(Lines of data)
_ _ _

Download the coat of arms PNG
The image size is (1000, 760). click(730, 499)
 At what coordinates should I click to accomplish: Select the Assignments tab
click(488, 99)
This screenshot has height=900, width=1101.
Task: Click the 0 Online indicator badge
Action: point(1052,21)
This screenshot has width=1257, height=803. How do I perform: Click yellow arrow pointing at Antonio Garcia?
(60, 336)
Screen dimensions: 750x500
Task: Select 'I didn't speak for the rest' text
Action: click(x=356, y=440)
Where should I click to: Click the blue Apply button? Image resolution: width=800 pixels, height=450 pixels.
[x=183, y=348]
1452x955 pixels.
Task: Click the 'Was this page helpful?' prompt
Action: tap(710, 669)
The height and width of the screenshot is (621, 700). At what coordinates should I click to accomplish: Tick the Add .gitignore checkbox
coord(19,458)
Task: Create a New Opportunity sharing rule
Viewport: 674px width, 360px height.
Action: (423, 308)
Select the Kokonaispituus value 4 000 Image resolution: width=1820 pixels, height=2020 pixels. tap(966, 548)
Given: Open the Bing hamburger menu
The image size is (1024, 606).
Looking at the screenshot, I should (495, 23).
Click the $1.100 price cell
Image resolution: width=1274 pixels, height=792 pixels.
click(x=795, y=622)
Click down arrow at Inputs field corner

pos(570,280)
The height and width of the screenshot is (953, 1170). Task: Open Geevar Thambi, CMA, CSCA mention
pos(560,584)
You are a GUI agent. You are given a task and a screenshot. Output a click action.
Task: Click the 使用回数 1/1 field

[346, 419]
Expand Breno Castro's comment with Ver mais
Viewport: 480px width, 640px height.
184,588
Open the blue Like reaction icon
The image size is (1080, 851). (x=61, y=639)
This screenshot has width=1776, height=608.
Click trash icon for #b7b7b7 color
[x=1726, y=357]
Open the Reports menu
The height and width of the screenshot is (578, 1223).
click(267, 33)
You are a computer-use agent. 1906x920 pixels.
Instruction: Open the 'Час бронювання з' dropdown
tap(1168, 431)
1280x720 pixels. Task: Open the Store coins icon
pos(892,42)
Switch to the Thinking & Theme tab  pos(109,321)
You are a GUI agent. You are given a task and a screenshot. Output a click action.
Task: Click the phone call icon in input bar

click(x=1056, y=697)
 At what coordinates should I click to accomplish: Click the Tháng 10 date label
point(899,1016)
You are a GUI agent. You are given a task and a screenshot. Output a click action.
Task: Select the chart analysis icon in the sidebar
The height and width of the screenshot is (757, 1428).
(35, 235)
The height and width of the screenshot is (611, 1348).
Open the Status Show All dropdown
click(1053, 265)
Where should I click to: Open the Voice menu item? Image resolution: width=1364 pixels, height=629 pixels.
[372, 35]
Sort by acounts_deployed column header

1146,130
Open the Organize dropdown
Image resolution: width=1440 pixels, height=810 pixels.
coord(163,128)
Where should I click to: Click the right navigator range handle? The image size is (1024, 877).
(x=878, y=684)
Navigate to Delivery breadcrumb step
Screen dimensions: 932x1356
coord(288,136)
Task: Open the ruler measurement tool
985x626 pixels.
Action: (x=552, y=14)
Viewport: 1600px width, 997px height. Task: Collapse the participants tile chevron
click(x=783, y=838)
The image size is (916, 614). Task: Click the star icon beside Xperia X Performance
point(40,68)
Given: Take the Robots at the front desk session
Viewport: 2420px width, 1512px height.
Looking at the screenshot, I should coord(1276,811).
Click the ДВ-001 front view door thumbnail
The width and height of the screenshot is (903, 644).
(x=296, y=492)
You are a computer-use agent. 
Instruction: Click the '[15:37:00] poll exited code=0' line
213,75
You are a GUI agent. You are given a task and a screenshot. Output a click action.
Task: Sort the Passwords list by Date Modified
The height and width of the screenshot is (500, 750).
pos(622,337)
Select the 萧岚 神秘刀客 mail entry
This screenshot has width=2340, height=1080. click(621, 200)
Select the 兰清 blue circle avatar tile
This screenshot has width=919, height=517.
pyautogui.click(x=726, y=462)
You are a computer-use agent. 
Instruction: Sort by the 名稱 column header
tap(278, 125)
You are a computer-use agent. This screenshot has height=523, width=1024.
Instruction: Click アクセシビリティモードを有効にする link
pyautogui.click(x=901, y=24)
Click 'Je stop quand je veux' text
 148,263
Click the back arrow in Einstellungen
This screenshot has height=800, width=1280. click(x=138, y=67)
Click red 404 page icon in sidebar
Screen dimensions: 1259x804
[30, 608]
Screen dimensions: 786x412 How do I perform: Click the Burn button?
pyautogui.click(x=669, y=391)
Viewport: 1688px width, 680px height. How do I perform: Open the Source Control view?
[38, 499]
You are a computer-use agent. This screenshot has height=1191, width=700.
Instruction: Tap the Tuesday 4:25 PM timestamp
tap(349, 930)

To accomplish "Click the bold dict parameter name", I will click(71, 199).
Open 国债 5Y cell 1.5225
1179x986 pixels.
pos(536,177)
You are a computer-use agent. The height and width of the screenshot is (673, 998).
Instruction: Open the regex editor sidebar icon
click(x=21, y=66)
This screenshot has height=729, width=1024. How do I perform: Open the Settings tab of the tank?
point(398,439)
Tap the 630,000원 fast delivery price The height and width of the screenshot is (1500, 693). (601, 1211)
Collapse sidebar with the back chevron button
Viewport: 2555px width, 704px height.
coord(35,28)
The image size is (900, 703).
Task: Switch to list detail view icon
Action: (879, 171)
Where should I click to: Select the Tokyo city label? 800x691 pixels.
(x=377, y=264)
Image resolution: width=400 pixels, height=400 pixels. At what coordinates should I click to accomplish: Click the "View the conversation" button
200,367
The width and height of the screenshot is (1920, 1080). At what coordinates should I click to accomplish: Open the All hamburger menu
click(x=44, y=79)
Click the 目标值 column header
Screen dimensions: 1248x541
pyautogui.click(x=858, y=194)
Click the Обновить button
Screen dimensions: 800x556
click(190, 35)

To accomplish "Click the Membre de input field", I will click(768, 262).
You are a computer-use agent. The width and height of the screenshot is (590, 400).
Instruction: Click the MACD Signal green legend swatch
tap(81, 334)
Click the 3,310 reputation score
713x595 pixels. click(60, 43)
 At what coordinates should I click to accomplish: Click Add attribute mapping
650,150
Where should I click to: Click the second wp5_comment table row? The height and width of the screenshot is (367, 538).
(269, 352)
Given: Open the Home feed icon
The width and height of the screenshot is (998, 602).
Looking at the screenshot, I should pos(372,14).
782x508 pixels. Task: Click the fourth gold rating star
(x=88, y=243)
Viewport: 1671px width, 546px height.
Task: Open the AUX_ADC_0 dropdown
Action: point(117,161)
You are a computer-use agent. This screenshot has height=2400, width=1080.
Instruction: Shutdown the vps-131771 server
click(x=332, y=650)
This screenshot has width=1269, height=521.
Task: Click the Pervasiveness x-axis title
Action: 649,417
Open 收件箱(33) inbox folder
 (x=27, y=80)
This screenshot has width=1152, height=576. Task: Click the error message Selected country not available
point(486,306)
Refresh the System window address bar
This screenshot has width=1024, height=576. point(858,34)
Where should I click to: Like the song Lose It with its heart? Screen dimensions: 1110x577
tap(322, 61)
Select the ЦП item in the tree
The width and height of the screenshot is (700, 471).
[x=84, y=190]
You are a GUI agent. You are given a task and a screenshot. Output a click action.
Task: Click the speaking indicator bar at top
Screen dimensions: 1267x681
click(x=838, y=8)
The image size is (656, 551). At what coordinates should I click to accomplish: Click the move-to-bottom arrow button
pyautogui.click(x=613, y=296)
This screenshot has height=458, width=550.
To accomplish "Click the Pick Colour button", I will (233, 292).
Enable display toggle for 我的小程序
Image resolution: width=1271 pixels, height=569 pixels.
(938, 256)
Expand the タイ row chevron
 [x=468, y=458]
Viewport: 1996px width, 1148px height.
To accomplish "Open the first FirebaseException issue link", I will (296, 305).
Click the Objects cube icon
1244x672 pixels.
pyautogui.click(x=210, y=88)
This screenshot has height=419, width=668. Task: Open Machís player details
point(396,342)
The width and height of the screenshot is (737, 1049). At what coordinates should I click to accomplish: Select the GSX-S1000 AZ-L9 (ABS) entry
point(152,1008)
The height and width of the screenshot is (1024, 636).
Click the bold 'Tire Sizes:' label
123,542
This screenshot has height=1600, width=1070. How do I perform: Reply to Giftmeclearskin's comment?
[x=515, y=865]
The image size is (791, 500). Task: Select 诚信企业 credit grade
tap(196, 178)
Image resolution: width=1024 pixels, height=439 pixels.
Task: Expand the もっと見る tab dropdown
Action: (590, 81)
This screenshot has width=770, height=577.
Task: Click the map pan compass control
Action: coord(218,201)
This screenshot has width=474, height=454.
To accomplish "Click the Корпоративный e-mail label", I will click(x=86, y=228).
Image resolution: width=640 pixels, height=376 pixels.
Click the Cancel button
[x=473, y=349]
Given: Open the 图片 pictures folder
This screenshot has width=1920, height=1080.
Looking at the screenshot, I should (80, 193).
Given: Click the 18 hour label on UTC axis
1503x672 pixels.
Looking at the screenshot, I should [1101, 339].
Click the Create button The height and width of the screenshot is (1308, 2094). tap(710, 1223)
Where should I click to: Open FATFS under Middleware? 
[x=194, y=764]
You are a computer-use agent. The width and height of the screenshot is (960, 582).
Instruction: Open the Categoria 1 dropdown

_ _ _

Edit everything from "The width and height of the screenshot is (1920, 1080)." down to "will click(768, 262)." so that "Screen size" replaces "Screen dimensions" wherever it occurs, leaving all else unchanged.

▸ **Answer to this problem**:
The width and height of the screenshot is (1920, 1080). At what coordinates should I click to accomplish: Open the All hamburger menu
click(x=44, y=79)
Click the 目标值 column header
Screen size: 1248x541
pyautogui.click(x=858, y=194)
Click the Обновить button
Screen size: 800x556
click(190, 35)

To accomplish "Click the Membre de input field", I will click(768, 262).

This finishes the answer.